Words

Matt Turner

@mattlloydturner

What does it mean to come of age in the modern world?

Three outstanding new films at this year’s CPH:DOX presented illuminating responses to this question.

“It takes a very long time to become young,” said Pablo Picasso, quoted in Jean Cocteau’s book ‘The Hand of a Stranger’ – but the reverse can be true too, as displayed in three first-time features about young people which screened recently at CPH:DOX. For these folks the burden of adulthood arrives all too quickly, as they are forced to reckon with problematic families, identity issues, tough responsibilities and the other grim realities that adult life brings.

“Your whole life, society tells you to be a man,” laments Zach, one of the three troubled young protagonist skaters in Bing Liu’s remarkable Minding the Gap. “Nobody knows what the fuck they’re doing,” he argues, but his path seems to have gone particularly astray. “We have to grow up, and it’s gonna fuckin’ suck.”

_Information supplied_.

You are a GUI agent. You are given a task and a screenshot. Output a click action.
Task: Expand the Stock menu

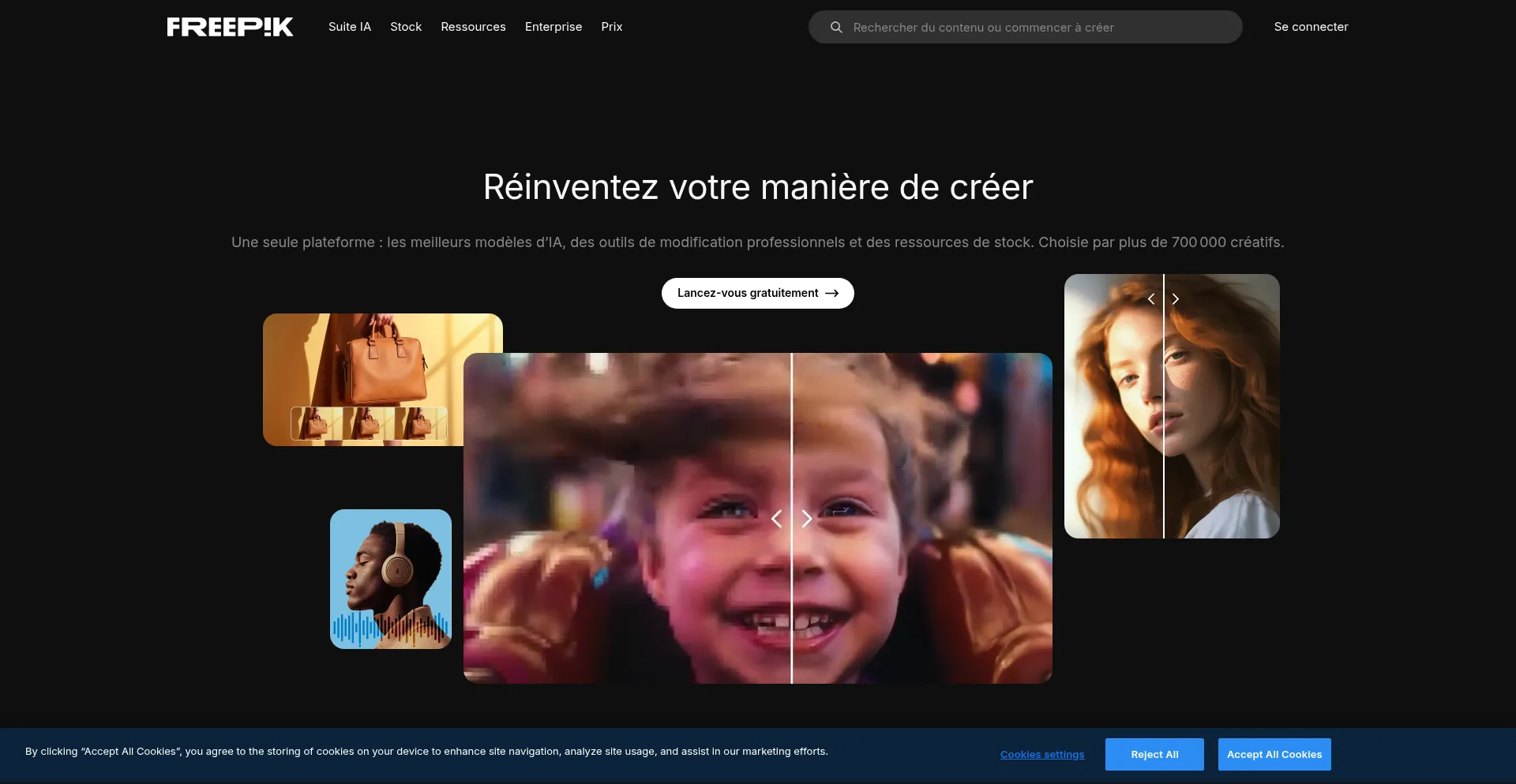pyautogui.click(x=406, y=27)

_Requirements_.
a - Write out the passage of the article on coming-of-age films between "Matt Turner" and "adult life brings.", inclusive.
b - Name every person mentioned by name in the article on coming-of-age films.
The material above is separate from the article on coming-of-age films.

_Results of the exercise_.
a -
Matt Turner

@mattlloydturner

What does it mean to come of age in the modern world?

Three outstanding new films at this year’s CPH:DOX presented illuminating responses to this question.

“It takes a very long time to become young,” said Pablo Picasso, quoted in Jean Cocteau’s book ‘The Hand of a Stranger’ – but the reverse can be true too, as displayed in three first-time features about young people which screened recently at CPH:DOX. For these folks the burden of adulthood arrives all too quickly, as they are forced to reckon with problematic families, identity issues, tough responsibilities and the other grim realities that adult life brings.

b - Matt Turner, Pablo Picasso, Jean Cocteau, Zach, Bing Liu